①中小企業者(株式会社、合名会社、合資会社、合同会社、有限会社、個人事業主)もしくは中小企業団体で、大企業が実質的に経営に関与していないものとします。
②法人もしくは個人事業主に該当し、申請時に各要件を満たしているものとします。
◆法人
・東京都内に登記簿上の本店もしくは支店を設けており、登記簿謄本(履歴事項全部証明書)が提出可能である。
・東京都内で事業を実施している。
・必要書類が全て提出可能である。
◆個人事業主
・都内税務署へ「個人事業の開業届」を提出済みであり、その写し(税務署受付印のあるもの)が提出可能である。
・東京都内で事業を実施している。
・必要書類が全て提出可能である。
③取組の実施場所について、以下(Ⅰ)(Ⅱ)のいずれにも該当することが条件です。
(Ⅰ)申請者の本社・事業所・工場等であり(賃貸を含む)、加えて下記の条件を満たすこと。
実施場所 | 条件 |
---|---|
東京都内 | 申請時点において東京都内に登記簿上の本店もしくは支店がある |
東京都外 | 申請時点において東京都内に登記簿上の本店があり、実施場所が神奈川県、埼玉県、千葉県、群馬県、栃木県、茨城県、山梨県に所在している |
(Ⅱ)完了検査時、導入ソフトウェア・クラウドサービスの使用、並びに支払関連の経理関係書類の確認が可能である。
④以下(A)~(L)全ての条件を満たす必要があります。
(A)国・都道府県・区市町村等から、助成対象として申請した内容と同一の助成金もしくは補助金の交付を、重複して受けていない。(過去に受けた場合も含みます)また、交付決定後も受けていない。
(B)一事業者につき一申請とする。また、公社が同一の内容で行う他の助成事業に併願申請していない。
(C)事業税を滞納していない。なお、新型コロナウイルス感染症の影響で国税・地方税の徴収(納税)猶予が認められている場合は、徴収(納税)猶予許可通知書の写しを提出する。
(D)東京都並びに公社への賃料・使用料等の債務支払いが滞っていない。
(E)過去に公社・国・都道府県・区市町村等から受けた助成で、不正等の事故を起こしていない。
(F)過去に公社から助成金を交付されている者は、所定期日までに「企業化状況報告書」や「実施結果状況報告書」等が提出済みである。
(G)助成事業終了後も引き続き、自社の継続的な成長や発展についてのプランを用意している。
(H)民事再生法もしくは会社更生法による申立て等、助成事業の継続に関する不確実な状況が存在しない。
(I)助成事業の実施において要する許認可を取得し、関係法令を遵守する。
(J)暴力団関係者や金融・貸金業等、公的資金の助成先として、社会通念上不適切とみなされない。
(K)その他、連鎖販売取引、送り付け商法、催眠商法等、公的資金の助成先として不適切とみなされない。
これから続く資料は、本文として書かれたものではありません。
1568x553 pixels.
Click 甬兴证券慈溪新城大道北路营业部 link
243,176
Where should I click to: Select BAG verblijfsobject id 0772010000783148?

(L) これまでに中小企業デジタルツール導入促進支援事業(当助成事業)で採択を受けた場合は、令和4年12月1日時点で助成金額が確定している。また、対象ツールが過去に採択されたツールと同一目的のものではない。
申請期間
本助成事業は申請前の事前予約が必須です。期間内に事前予約フォームより手続きを行ってください。
◆申請エントリー期間
令和5年5月17日~6月7日
※事前予約受付期間内でも、予算額に達し次第、受付を終了する場合があります。
◆本申請期間
令和5年6月13日~6月27日
提出書類
提出書類 | 法人 | 個人 |
---|---|---|
申請前確認書 | 〇 | 〇 |
交付申請書 | 〇 | 〇 |
登記簿謄本 | 〇 | ー |
開業届 | ー | 〇 |
事業税納税証明書 | 〇 | 〇 |
住民税納税証明書 | 〇 | 〇 |
仕様書・見積書(※1) | 〇 | 〇 |
見積限定理由書(※2) | 〇 | 〇 |
小規模企業者関連書類(該当する場合) | 〇 | ー |
ツール導入にあたってのチェックシート | 〇 | 〇 |
(※1)基本的に該当する場合のみ必要ですが、カスタマイズ等を実施する場合は必須です。
(※2)仕様書・見積書について、100万円以上の委託費で2社以上の見積書が取得できない場合に必要となります。
【申請書類の提出方法】
申請方法の詳細は、事前予約を行った方に案内されます。
申請から助成金振込までの流れ
①申請前の事前予約を行う
②申請方法の案内を受け申請書を作成する
③申請書を提出する
④審査が行われる(6月下旬~8月中旬)
⑤審査完了順に交付決定が行われる(第1回:7月下旬、第2回:8月下旬)
⑥対象期間内に助成対象事業を実施する(第1回:令和5年8月1日 ~ 令和6年7月31日
第2回:令和5年9月1日 ~ 令和6年8月31日)
⑦事業終了後、実績報告書を提出する
⑧完了検査が行われ、約2か月後に助成金額が確定する
⑨助成金額の確定通知に基づき、助成金を請求する
⑩助成金が振り込まれる
中小企業デジタルツール導入促進支援事業活用のメリット
本支援事業を活用してソフトウェア購入やクラウドサービスを導入することで、企業には以下のようなメリットがあります。
・コストカット
コンピューターのデータを全て自社で保有・管理し運用するには、多額の費用を負担する必要があります。その点デジタルツールを活用すれば、機材購入費・システム構築費・管理の人件費などを削減できるため、業務の効率化が図れます。
・導入の敷居が低くなる
ソフトウェアやクラウドサービスは、製造元があらゆる設定や管理を用意してくれます。ITの専門知識を持った人がいなくてもすぐに運用できるので、自社でシステムを構築するよりも敷居が低いと言えるでしょう。
・経営判断に役立つ
デジタルツールを活用すれば、経営状況をデータとして「見える化」できます。このデータをAI等で分析することにより、最良の経営判断や資源配分が行えます。
・BCP(事業継続計画)の対策になる
多くのクラウドサービスではサーバーを多重化しており、障害が起きた場合でもサービスの継続利用が可能です。よって、災害やサイバー攻撃などの非常時でも、事業継続や早期復旧がしやすいという利点があります。
まとめ
ソフトウェアやクラウドサービスを取り入れれば、業務の効率化だけでなく、将来的な収益の増加が見込めます。また、デジタル化を運用し人件費や作業コストを見直すことで、人材をより最適に配置できるでしょう。
デジタルツールを導入せずに事業活動を続ければ、うまく活用している他の中小企業に対し、競争力で遅れを取るかもしれません。これまでさまざまな事情でデジタルツールを敬遠していた対象事業者は、ぜひこの機会に本支援事業の活用を検討してみてはいかがでしょうか。